To study meaning, then, is not only to model a system—but to listen to the shifting pressures of its use.

To live meaningfully is to live inside that flux.

From Choice to Change: Integrating Semogenesis, Instantiation, Individuation, and Reconstrual

In recent posts, we’ve traced how meaning is actualised (through instantiation), personalised (through individuation), and transformed (through reconstrual). We’ve also introduced the metaphor of delicacy in flux to describe the dynamic, evolving nature of fine-grained system choices. Now, we take a step back and weave these threads together through the lens of semogenesis—the generation of meaning across three interconnected time-scales: logogenesisontogenesis, and phylogenesis.

What emerges is a picture of language as a living, moving system: shaped by its use in the moment, sculpted over a lifetime, and reoriented through cultural history.


Logogenesis and Instantiation: Meaning in the Moment

Logogenesis refers to how meaning unfolds in context, moment by moment. It is the time-scale of discourse.

Here, meaning potential becomes actualised through instantiation:

  • The system is activated by context.

  • Delicate choices are made—some habitual, some novel.

  • These choices leave faint impressions on the system.

In this frame, delicacy in flux captures the immediacy of meaning in motion. The semiotic system breathes with each utterance.


Ontogenesis and Individuation: Meaning in the Life-Course

Ontogenesis traces the emergence of meaning potential across a person’s development. It is the time-scale of learning and becoming.

Here, the system is individuated:

  • Some resources are acquired early; others remain inaccessible.

  • Social location, experience, and interaction shape the repertoire.

  • What is delicate for one may be basic for another.

Here, delicacy in flux signals the differentiation of the system across persons. Meaning potential is both shared and uneven.


Phylogenesis and Reconstrual: Meaning in Cultural Evolution

Phylogenesis reflects the transformation of meaning systems across generations. It is the time-scale of cultural semiosis.

Here, meaning is reconstrued:

  • Systems shift as practices, disciplines, and ideologies evolve.

  • What was once myth may become science—or vice versa.

  • New delicacies emerge, old ones fade.

Here, delicacy in flux refers to the historical reorganisation of the system itself.

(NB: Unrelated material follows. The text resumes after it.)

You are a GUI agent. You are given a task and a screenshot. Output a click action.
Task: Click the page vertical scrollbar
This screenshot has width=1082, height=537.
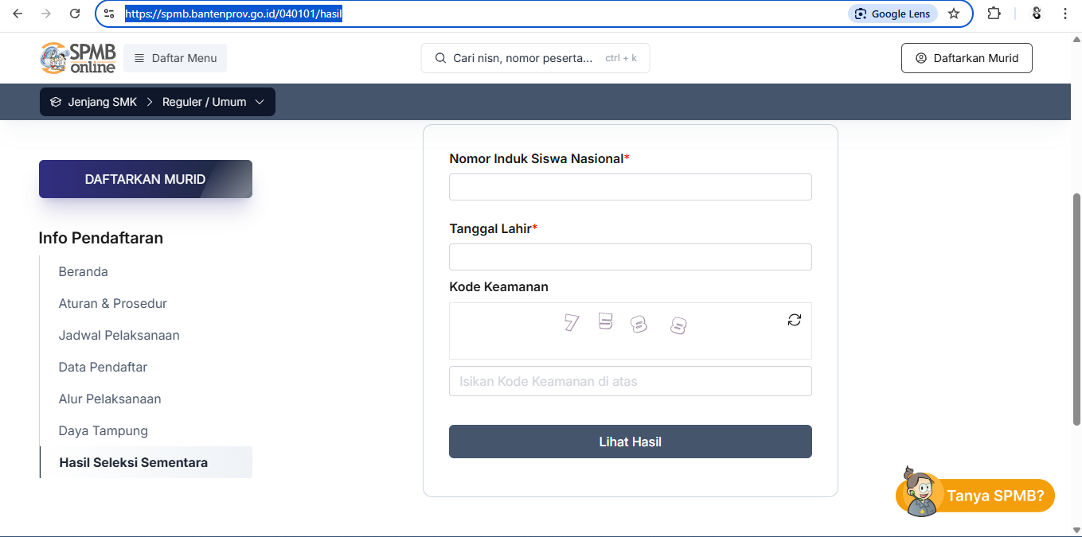(1076, 302)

Integration: A Living Model of Meaning

By aligning these three dimensions, we begin to see a recursive ecology:

Across all three orders:

  • The system is not fixed, but responsive.

  • Delicacy is not static, but contingent.

  • Meaning is not stored, but lived.

Language is a history of delicate becoming—moment by moment, person by person, culture by culture.

This is the power of semogenesis: to hold together the pulse of choice, the arc of development, and the sweep of history within a single, evolving semiotic field.

And this is the role of a theory of meaning that lives in time: not to describe a finished system, but to map its flux.